This Directive, which concerns the ranking of unsecured debt instruments in insolvency hierarchy, is complementary to the aforementioned legislative acts, as proposed to be amended, and to Directive 2013/36/EU of the European Parliament and of the Council (7).

(3)In view of those proposals and in order to ensure legal certainty for markets and for entities subject to MREL and TLAC, it is important to ensure timely clarity about the eligibility criteria of liabilities used for compliance with MREL and with Union law implementing TLAC, and to introduce appropriate grandfathering provisions for the eligibility of liabilities issued before the revised eligibility criteria come into effect.

(4)Member States should ensure that institutions have sufficient loss-absorbing and recapitalisation capacity to ensure smooth and fast absorption of losses and recapitalisation with a minimum impact on financial stability and while aiming to avoid an impact on taxpayers. That should be achieved through constant compliance by institutions with the TLAC minimum requirement, which is to be implemented in Union law through an amendment of Regulation (EU) No 575/2013, and with a requirement for own funds and eligible liabilities as provided for in Directive 2014/59/EU.

(5)The TLAC standard requires G-SIIs to meet the TLAC minimum requirement, with certain exceptions, with subordinated liabilities that rank in insolvency below liabilities excluded from TLAC (‘subordination requirement’). Under the TLAC standard, subordination is to be achieved through the legal effects of a contract (known as contractual subordination), the laws of a given jurisdiction (known as statutory subordination) or a given corporate structure (known as structural subordination). Where required by Directive 2014/59/EU, institutions falling within the scope of that Directive should meet their firm-specific requirement with subordinated liabilities so as to minimise the risk of legal challenge by creditors, on the basis that the creditors’ losses in resolution are greater than the losses that they would have incurred under normal insolvency proceedings (the no-creditor-worse-off principle).

(6)A number of Member States have amended or are in the process of amending the rules on insolvency ranking of unsecured senior debt under their national insolvency law to allow their institutions to comply with the subordination requirement in a more efficient manner, thereby facilitating resolution.
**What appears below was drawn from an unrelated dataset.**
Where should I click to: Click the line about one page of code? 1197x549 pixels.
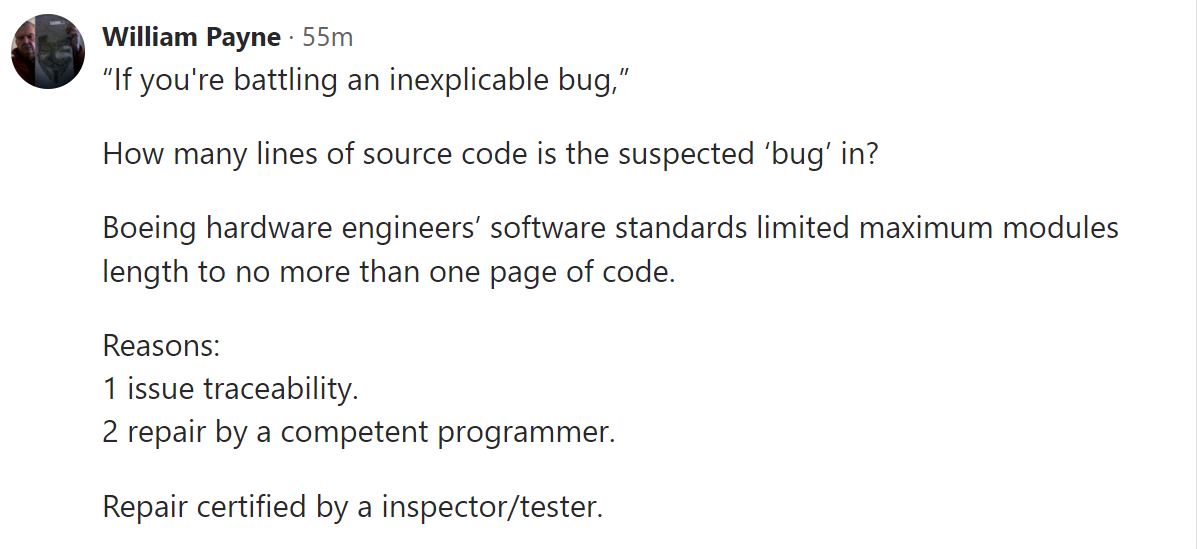point(389,273)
(7)The national rules adopted so far diverge significantly. The absence of harmonised Union rules creates uncertainty for issuing institutions and investors alike and is likely to make the application of the bail-in tool for cross-border institutions more difficult. The absence of harmonised Union rules is also likely to result in competitive distortions on the internal market, given that the costs for institutions to comply with the subordination requirement and the costs borne by investors when buying debt instruments issued by institutions could differ considerably across the Union.

(8)In its resolution of 10 March 2016 on the Banking Union (8), the European Parliament called on the Commission to present proposals to reduce further the legal risks of claims under the no creditor worse off principle, and, in its conclusions of 17 June 2016, the Council invited the Commission to put forward a proposal on a common approach to the bank creditors’ hierarchy to enhance legal certainty in the event of resolution.
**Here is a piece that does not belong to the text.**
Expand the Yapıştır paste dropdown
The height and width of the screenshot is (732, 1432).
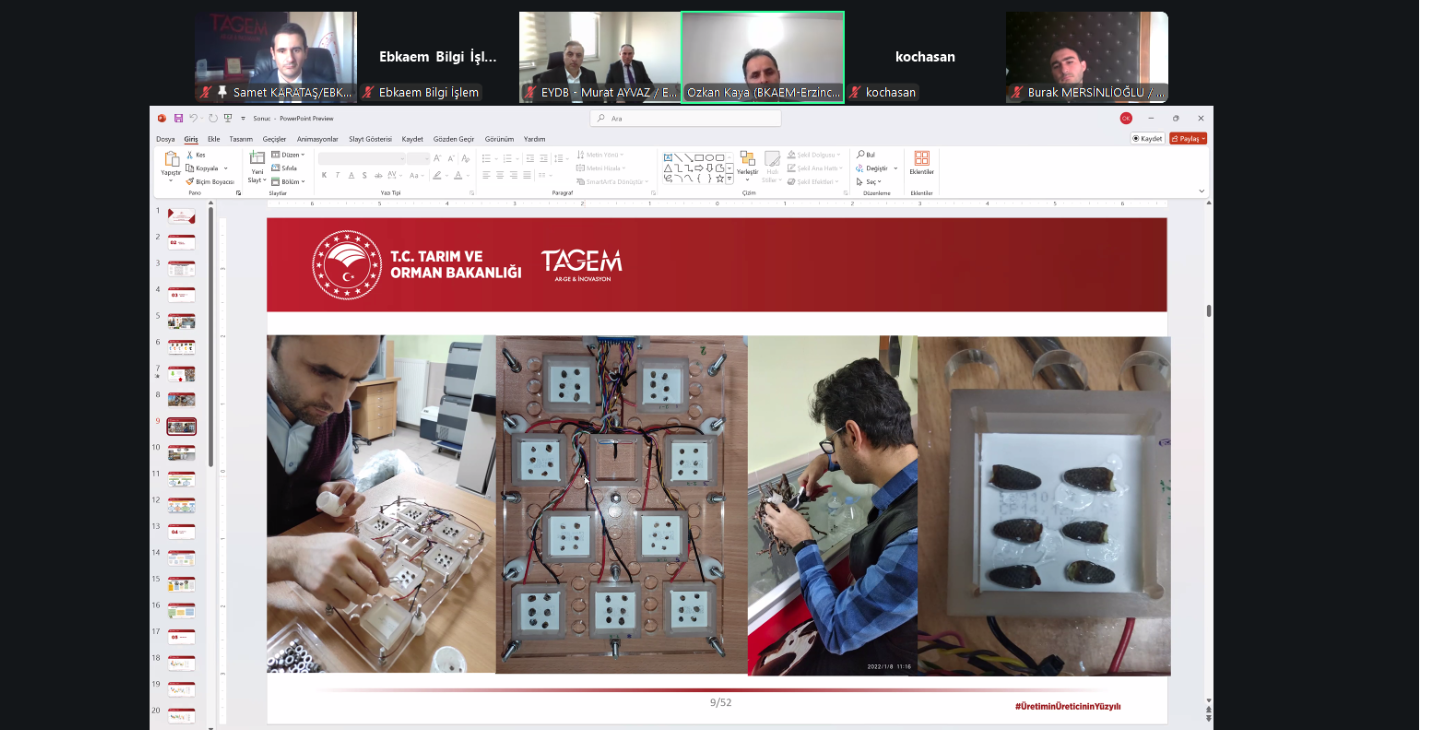coord(171,181)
(9)It is, therefore, necessary to remove the significant obstacles in the functioning of the internal market and avoid distortions of competition resulting from the absence of harmonised Union rules on bank creditors’ hierarchy and to prevent such obstacles and distortions from arising in the future. Consequently, the appropriate legal basis for this Directive is Article 114 of the Treaty on the Functioning of the European Union.
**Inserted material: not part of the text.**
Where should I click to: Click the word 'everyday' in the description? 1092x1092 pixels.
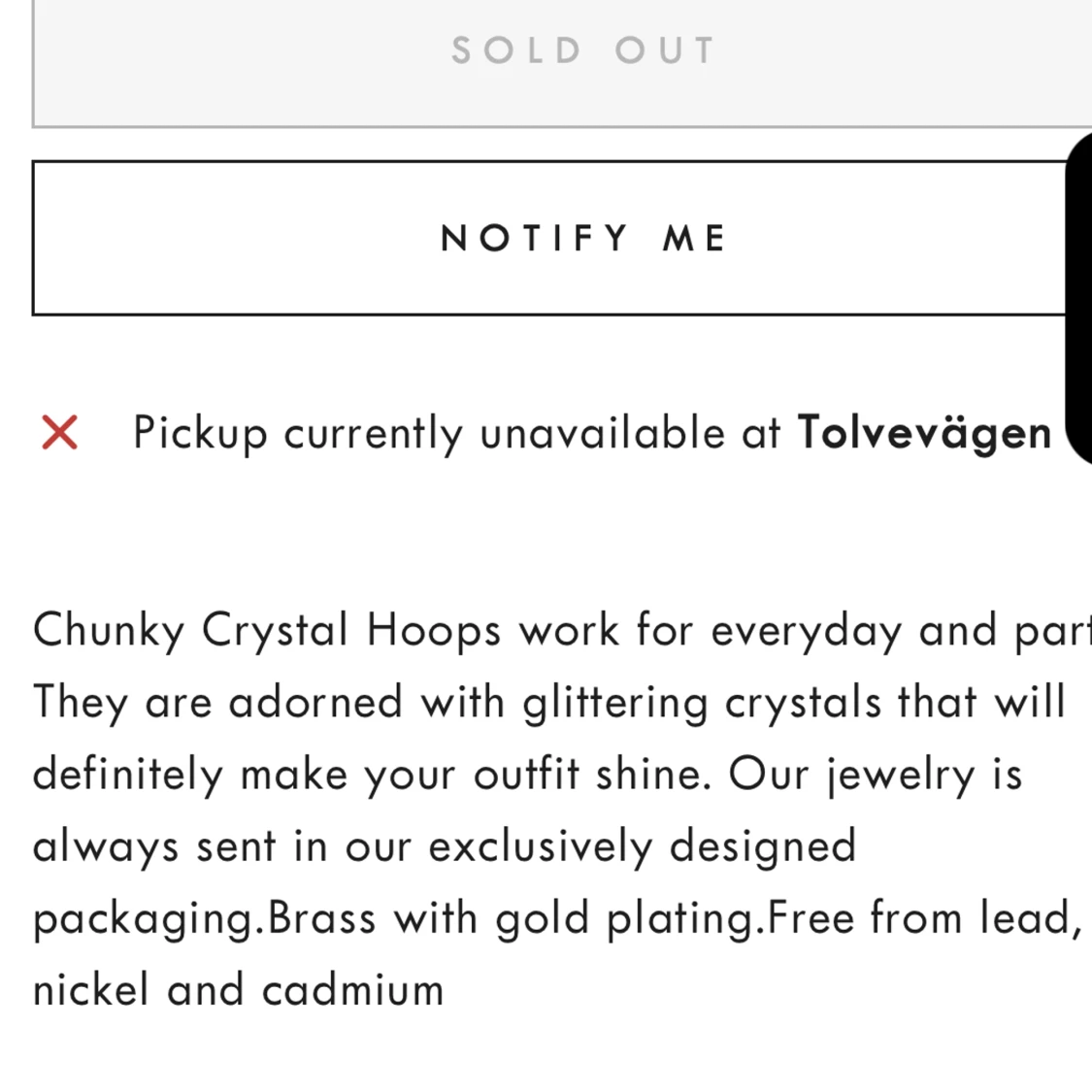806,631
(10)In order to reduce to a minimum the costs of compliance with the subordination requirement and any negative impact on funding costs, this Directive should allow Member States to keep, where applicable, the existing class of ordinary unsecured senior debt, which is less costly for institutions to issue than any other subordinated liabilities. In order to enhance the resolvability of institutions, this Directive should, nevertheless, require Member States to create a new class of non-preferred senior debt that should rank in insolvency above own funds instruments and subordinated liabilities that do not qualify as own funds instruments, but below other senior liabilities. Institutions should remain free to issue debt in both the senior and the non-preferred senior classes. Of those two classes, and without prejudice to other options and exemptions provided for in the TLAC standard to comply with the subordination requirement, only the non-preferred senior class should be eligible to meet the subordination requirement. That is intended to enable institutions to use the less costly ordinary senior debt for their funding or any other operational reasons and to issue debt in the new non-preferred senior class to obtain funding while complying with the subordination requirement. Member States should be allowed to create several classes for other ordinary unsecured liabilities provided that they ensure, without prejudice to other options and exemptions provided for in the TLAC standard, that only the non-preferred senior class of debt instruments is eligible to meet the subordination requirement.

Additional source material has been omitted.